KUTIPAN SUMBER>
Presiden Ukraina Volodymyr Zelensky menyebut runtuhnya bendungan Kakhovka di wilayah Kherson pada 6 Juni dini hari sebagai tindakan "perusakan lingkungan massal", dan mengatakan insiden itu tidak akan mengubah rencana Ukraina untuk merebut kembali wilayah dari pasukan Rusia.
Bendungan ini, setinggi 30 m dan sepanjang 3,2 km (2 mil), dibangun pada tahun 1956 di Sungai Dnipro sebagai bagian dari pembangkit listrik tenaga air Kakhovka dan mencakup waduk dengan volume 18 km3 – menyediakan air tawar ke semenanjung Krimea, yang dianeksasi oleh Rusia pada tahun 2014, dan ke pembangkit listrik tenaga nuklir Zaporizhzhia di dekatnya.

DATA YANG DIBERIKAN>
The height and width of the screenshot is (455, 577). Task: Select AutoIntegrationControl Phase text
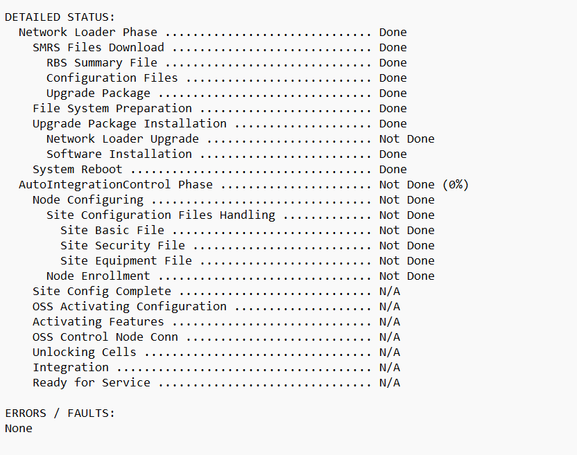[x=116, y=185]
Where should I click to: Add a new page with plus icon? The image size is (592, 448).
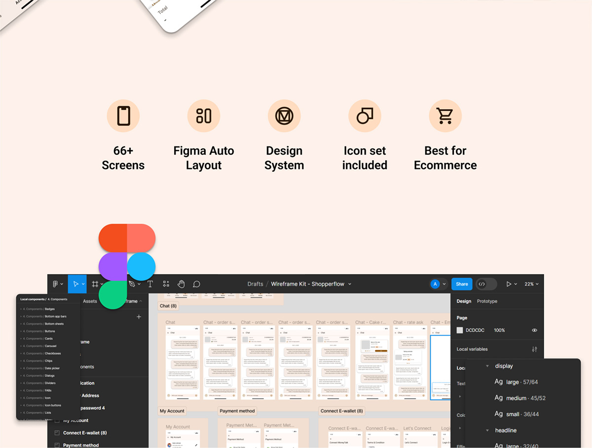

TUGAS ANDA> Bagaimana lanjutan berita tentang runtuhnya Bendungan Kakhovka di atas? Teruskan tulisan itu mulai setelah kalimat terakhirnya.

JAWABAN>
Citra satelit menunjukkan Bendungan Kakhovka sebelum dan sesudah runtuh. Foto: Kyiv Post Telegram
Asumsi tentang Krimea
Menyebut ledakan bendungan sebagai tindakan kacau dan disengaja oleh Rusia, Tn. Zelensky mengatakan pada 6 Juni bahwa tindakan tersebut bertujuan untuk "menggunakan banjir sebagai senjata" untuk menghalangi pasukan Ukraina.
Dalam pidato video malam harinya kepada rakyat pada tanggal 6 Juni, presiden Ukraina juga mengatakan bahwa karena Moskow sudah pasrah kehilangan kendali atas Krimea, maka pasokan air di wilayah itu telah hancur.
“Penghancuran waduk Kakhovka yang disengaja oleh Rusia, yang sangat penting, terutama untuk memasok air ke Krimea, menunjukkan bahwa pasukan Rusia telah menyadari bahwa mereka juga harus meninggalkan Krimea,” kata pemimpin Ukraina tersebut.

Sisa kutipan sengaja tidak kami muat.